If a patient notices a red bump near the lash of their eye, they may have a stye. A stye is a common bacterial infection in the eye. While styes may be uncomfortable, they typically go away on their own. However, enduring styes may require stye removal surgery. Learning more about styes and their symptoms can help patients and doctors choose the best treatment.
A stye is a bacterial infection at the base of the eyelash follicle. It looks like a localized red lump that resembles a pimple forming on the eyelid. Styes are often sensitive to pressure and can get inflamed and become painful when touched.
Styes form when the oil glands in the eyelid become blocked. Glands in the eyelid typically produce an oily substance that helps create the natural tears in our eyes. These blocked glands can cause a bacterial infection that develops into a stye.
There are two types of styes:
External hordeolum - A stye that forms on the eye's exterior. These are typically caused by an infection in the hair follicle.
Internal hordeolum - This type of stye forms on the eyelid. They are typically caused by inflammation in the eye’s oil-producing glands.
The most common stye symptoms include:
Presence of a painful bump at the edge of the eyelid — which can make the entire eye swell
Small puss spots at the center of the bump
A feeling like there is something in the eye
Having a scratching feeling in the eye
Sensitivity to light
Crust along the margin of the eyelid
Tearing in the eye
Styes are often confused with a similar-looking bump called a chalazion. Both styes and chalazions appear red, cause some pain, and can result in a swollen eyelid. However, they have different causes and treatments.

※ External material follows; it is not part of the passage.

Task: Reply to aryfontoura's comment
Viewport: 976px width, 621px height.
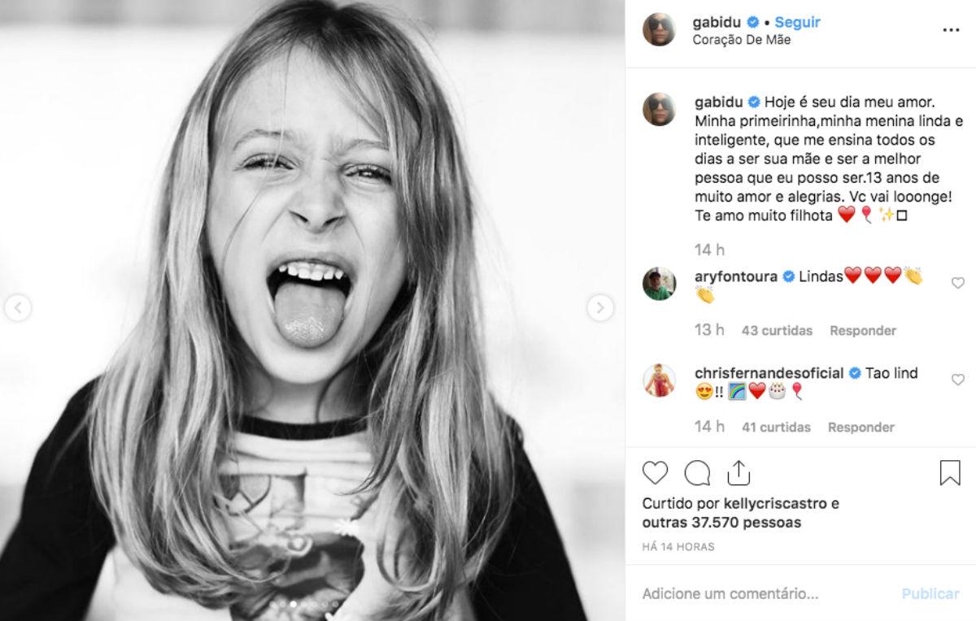Action: (x=863, y=331)
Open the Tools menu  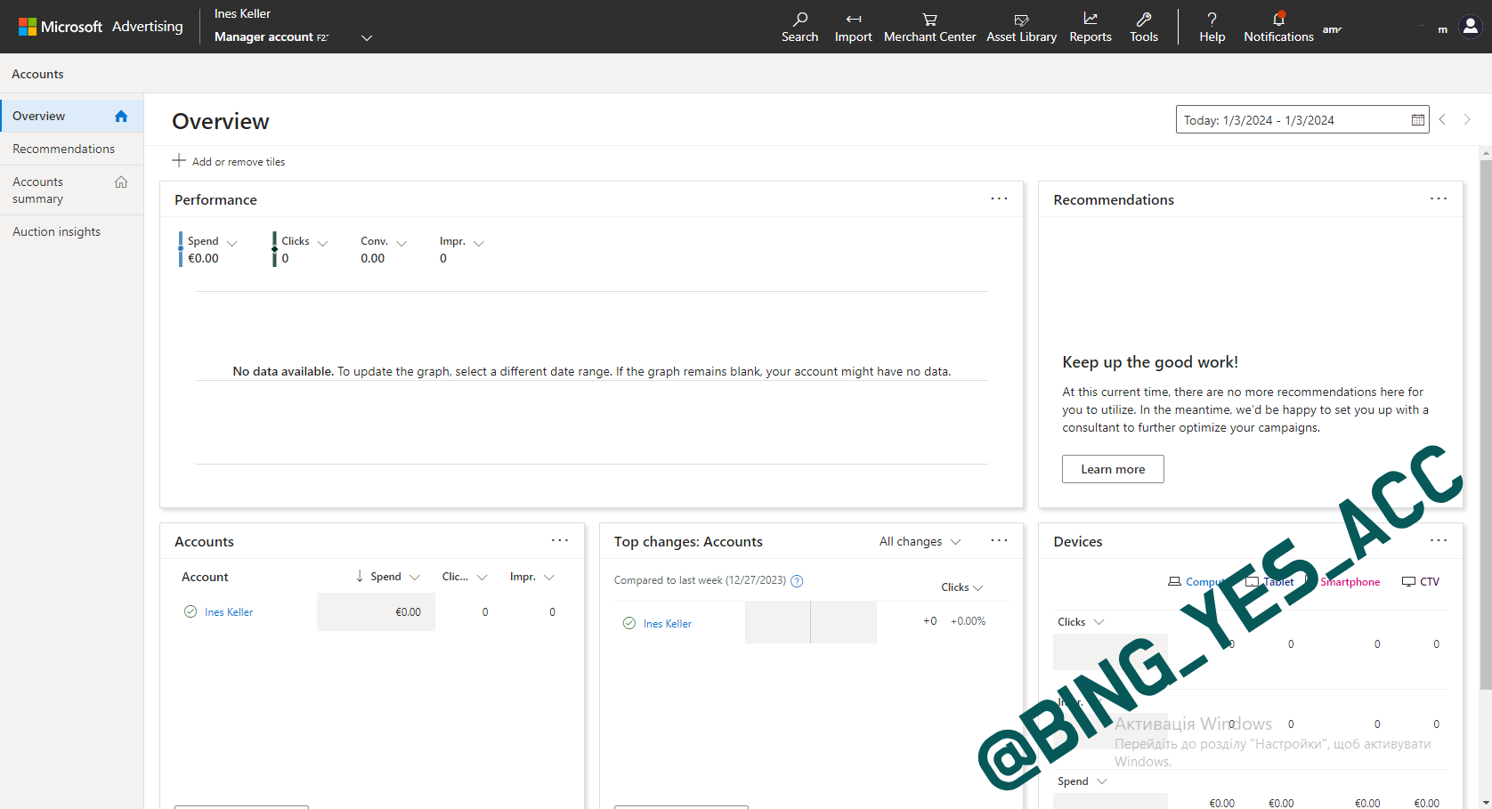pyautogui.click(x=1143, y=27)
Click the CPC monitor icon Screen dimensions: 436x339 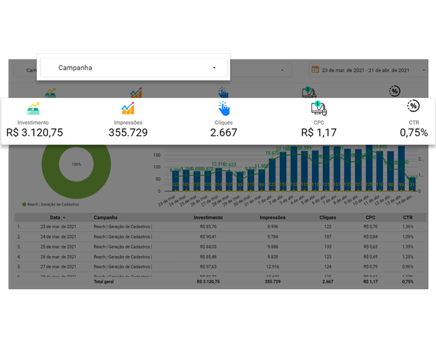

Styes are caused by bacterial infections that occur in the eyelash. A chalazion is not a bacterial infection. It occurs when the meibomian gland in the eye becomes blocked. This blockage causes fluid to leak into surrounding tissues, which triggers an inflammatory response.

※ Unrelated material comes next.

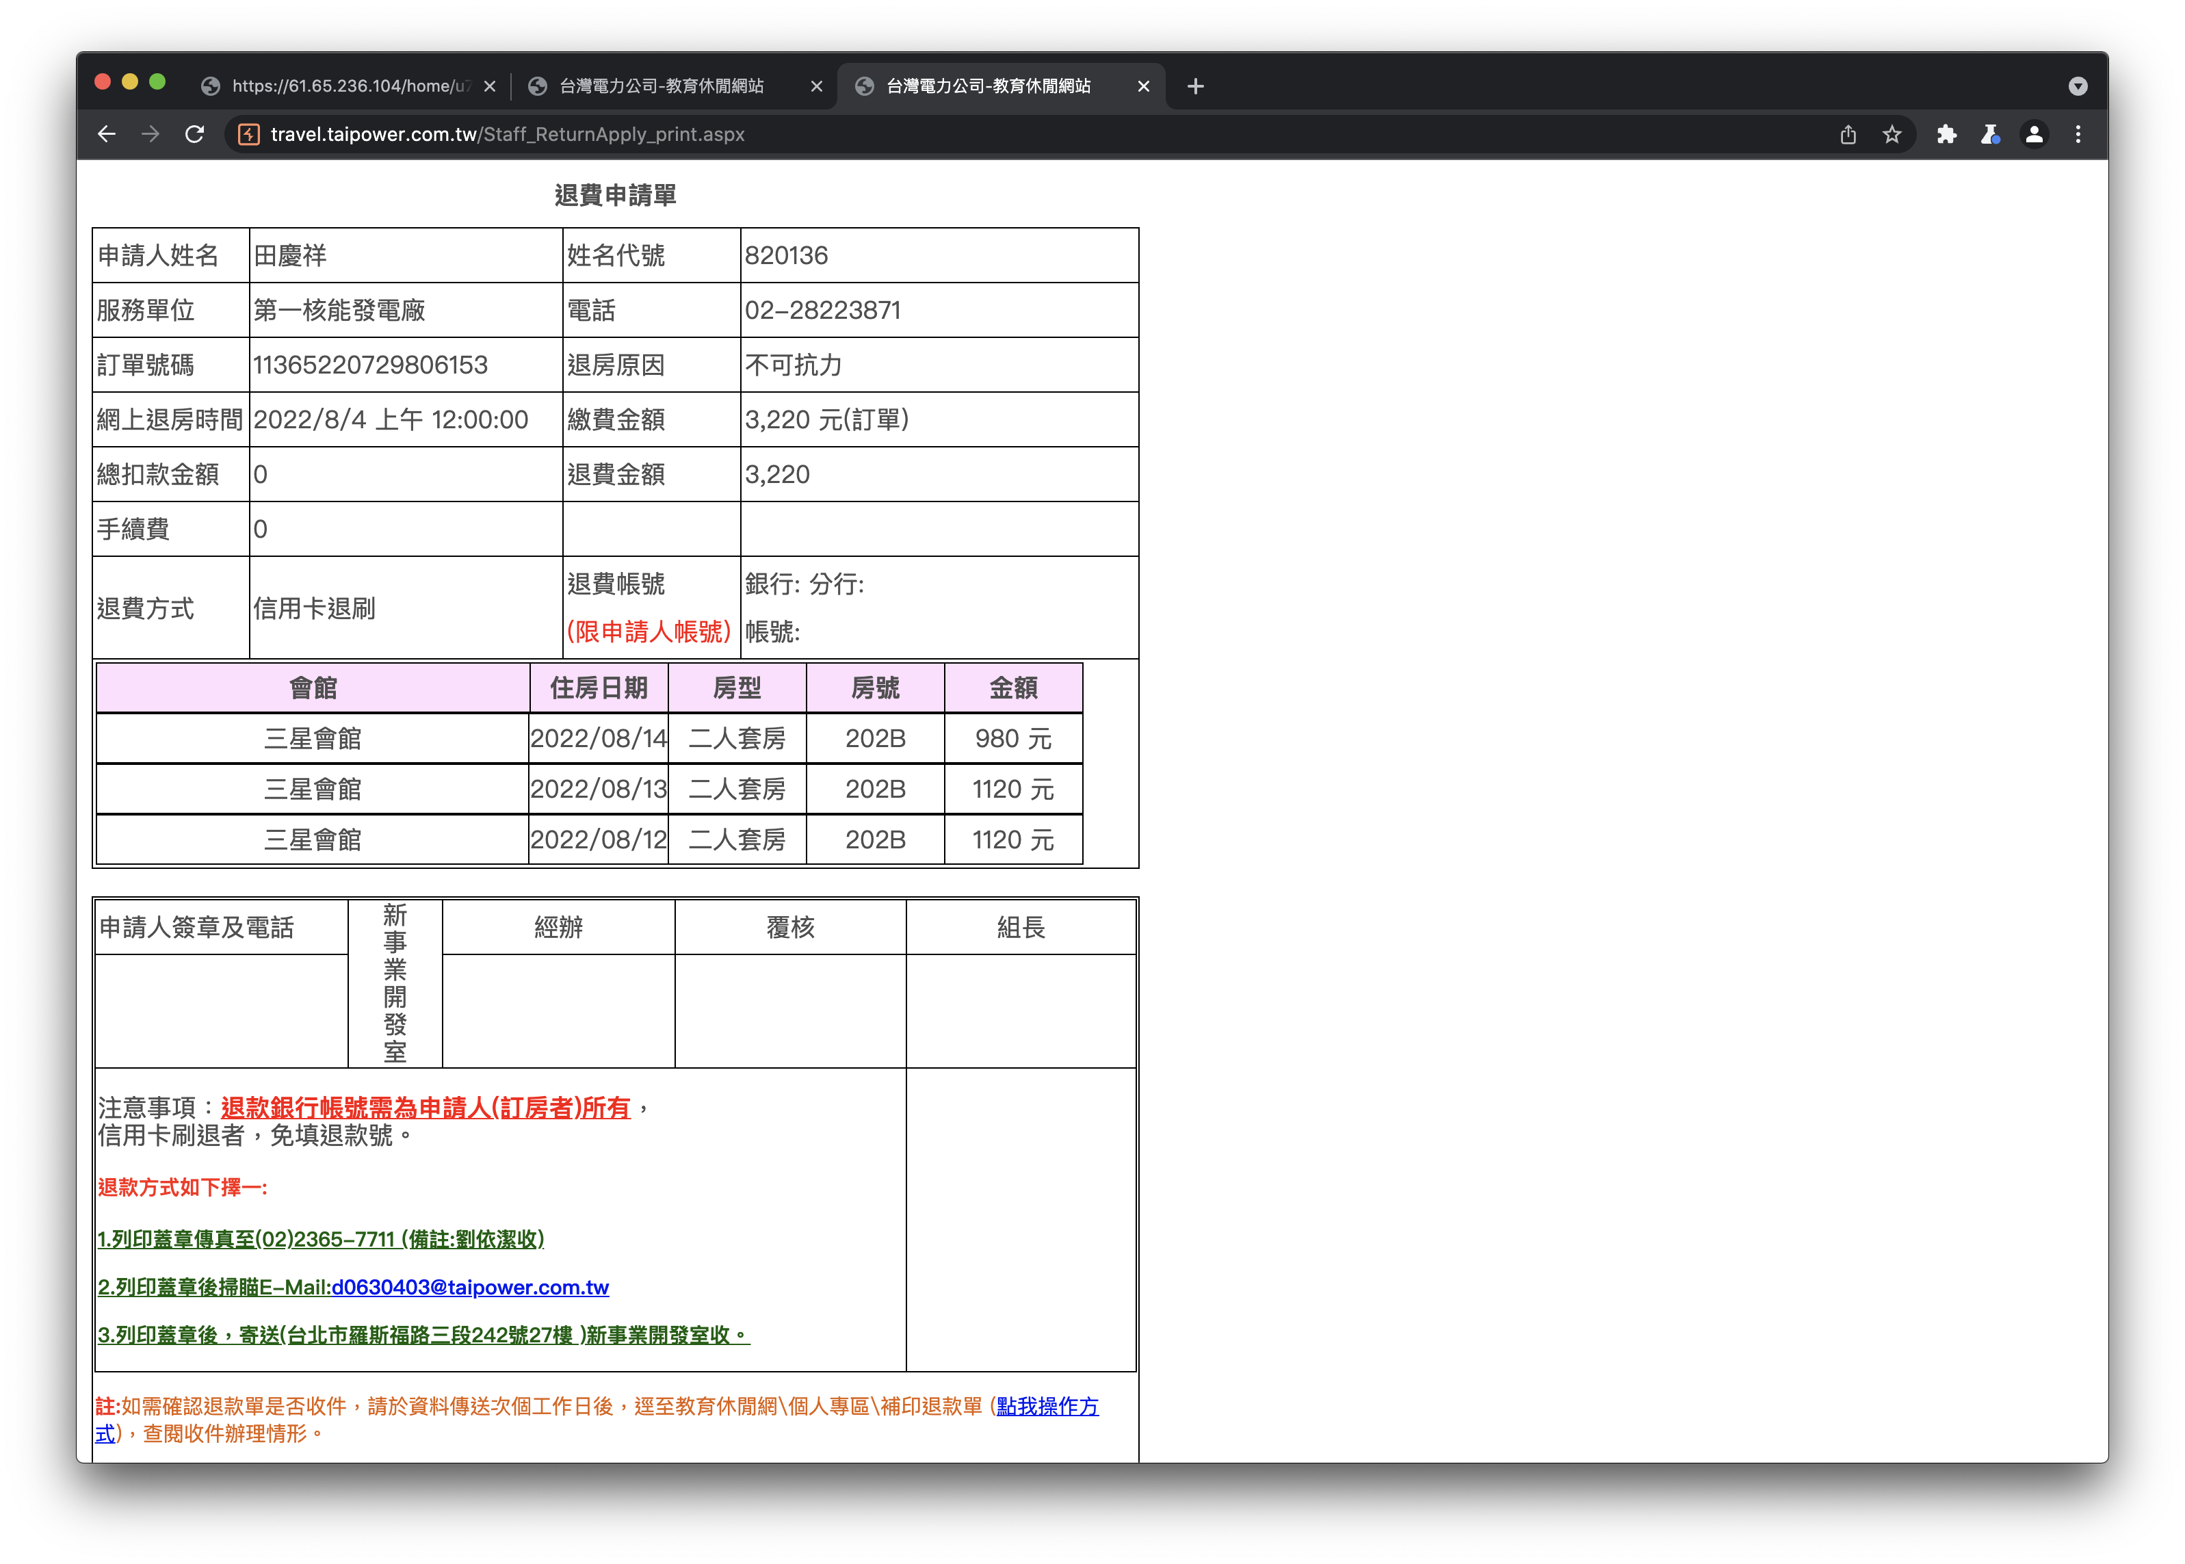Screen dimensions: 2185x1564
Task: Click the d0630403@taipower.com.tw email link
Action: (x=470, y=1288)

An untreated stye often improves on its own in a few days. However, in certain cases, patients may need additional treatment — including stye removal surgery.

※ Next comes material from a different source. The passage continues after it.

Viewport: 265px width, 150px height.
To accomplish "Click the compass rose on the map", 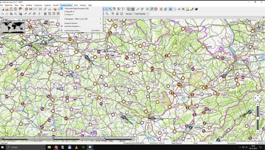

Patients can treat persistent styes by putting a warm washcloth on their eyelid for 10-15 minutes, 3-5 times a day. This method helps soften the fluids inside the stye, allowing it to drain.
If the stye does not recede, an ophthalmologist may recommend an antibiotic for the infected eye.
When a stye does not improve on its own or with medical treatment, patients may need eye surgery.
Signs a patient may need stye removal surgery include:
The stye does not respond to other treatments
It causes intense pain or visual disruption
Develops into a serious infection known as superficial cellulitis
Eyelids begin to feel heavy
There are fears the infection is spreading
Stye surgery is often considered a last resort.
During this procedure, a surgeon makes an incision in the stye and drains it.
At the beginning of stye surgery, the patient will receive an anesthetic to numb their eyelid. Next, the surgeon will put a clamp in the center of the stye to hold the eyelids in place. From there, the surgeon will perform an incision overlying the lesion to remove the content of the stye.
The doctor will typically leave the incision open to allow residual material from the lesion to drain. In the following hours, they may patch the eyelid with ointment to seal it up.
Stye surgery is an effective method for stye removal, with an extremely high success rate. Some patients may experience mild discomfort following surgery. To help alleviate this, your surgeon may provide post-surgery instructions to facilitate a quick and smooth recovery.
Patients can hasten their recovery by:
Applying a compress over their eye in the days following surgery
Regularly using any medications or eye drops their doctor prescribes
Washing eyelids with soap and warm water
Waiting for a full recovery to perform daily activities that may put the eye at risk
Stye surgery is generally a safe and effective surgery. In rare cases, complications can occur with certain patients.